Training and running scripts for a PyTorch transformer that generates music. (Excuse the low-effort commit messages. In my defense, I was getting a little lost in the debugging to care, and now's too late to change them.)
The architecture was the fairly standard Transformer decoder as seen in Vaswani et al.. Throughout my experiments, its hyperparameters were typically as follows:
- 256 - 2048 MIDI events of context length
- ~3 Transformer encoder layers
- 128 - 512 hidden linear layers
- 2-8 attention heads
- 32- to 126-dimensioned embedding vectors
Training data was a combination of MIDI piano pieces (primarily classical and romantic) from the MAESTRO Dataset and GiantMIDI-Piano, resulting in around 10,000 pieces.
The midi-neural-processor submodule was used. MIDI data was processed into 1-D tensors of integers from 0-387, each representing a MIDI event (change in note on/off status, time shift, and change in note dynamics), then saved as .pt files in a folder.

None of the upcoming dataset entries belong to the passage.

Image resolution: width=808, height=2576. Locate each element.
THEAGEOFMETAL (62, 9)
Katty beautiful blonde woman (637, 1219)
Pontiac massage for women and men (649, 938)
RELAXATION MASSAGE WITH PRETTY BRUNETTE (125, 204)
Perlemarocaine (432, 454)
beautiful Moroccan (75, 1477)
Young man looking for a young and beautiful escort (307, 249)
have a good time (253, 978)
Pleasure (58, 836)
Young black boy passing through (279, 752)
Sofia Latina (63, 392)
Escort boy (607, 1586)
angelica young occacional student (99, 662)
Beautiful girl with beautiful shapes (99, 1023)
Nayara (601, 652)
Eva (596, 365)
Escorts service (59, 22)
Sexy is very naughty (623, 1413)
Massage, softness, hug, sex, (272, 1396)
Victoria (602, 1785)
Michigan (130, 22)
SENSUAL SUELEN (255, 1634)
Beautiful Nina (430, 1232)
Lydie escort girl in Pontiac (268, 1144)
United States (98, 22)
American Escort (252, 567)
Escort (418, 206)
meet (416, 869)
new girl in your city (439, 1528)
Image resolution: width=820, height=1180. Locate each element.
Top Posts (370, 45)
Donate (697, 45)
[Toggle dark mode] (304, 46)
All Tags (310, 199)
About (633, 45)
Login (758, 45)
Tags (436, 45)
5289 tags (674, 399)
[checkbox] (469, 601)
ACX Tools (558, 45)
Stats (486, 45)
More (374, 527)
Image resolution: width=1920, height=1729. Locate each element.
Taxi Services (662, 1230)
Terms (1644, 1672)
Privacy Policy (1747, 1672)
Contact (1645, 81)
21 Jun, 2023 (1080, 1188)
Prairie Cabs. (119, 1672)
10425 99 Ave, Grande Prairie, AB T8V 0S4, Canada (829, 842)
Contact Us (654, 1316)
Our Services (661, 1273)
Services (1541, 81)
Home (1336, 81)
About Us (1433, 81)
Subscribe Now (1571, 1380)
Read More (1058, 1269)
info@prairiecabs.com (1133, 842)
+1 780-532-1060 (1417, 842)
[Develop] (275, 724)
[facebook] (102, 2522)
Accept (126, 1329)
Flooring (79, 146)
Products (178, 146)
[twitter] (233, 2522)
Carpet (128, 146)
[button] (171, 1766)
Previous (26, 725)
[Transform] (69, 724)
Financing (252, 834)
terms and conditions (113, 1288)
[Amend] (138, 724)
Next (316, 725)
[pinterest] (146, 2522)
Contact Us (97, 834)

The train-test split was 80%-20%.
Adam was used for optimization. Before each epoch, a random mini-batch of .pt pieces was loaded, from which random sequence-prediction pairs were sampled for training. I used Weights & Biases to track my training progress.
I rented compute from Vast.ai to train my project. Training scripts were pulled from the Github onto the virtual machines using a few .ipynb commands.
Test loss achieved 3.99, well below the expected value. Unfortunately, the music generated was still audibly chaos.
music_transformer_result.mov
It was good fun though.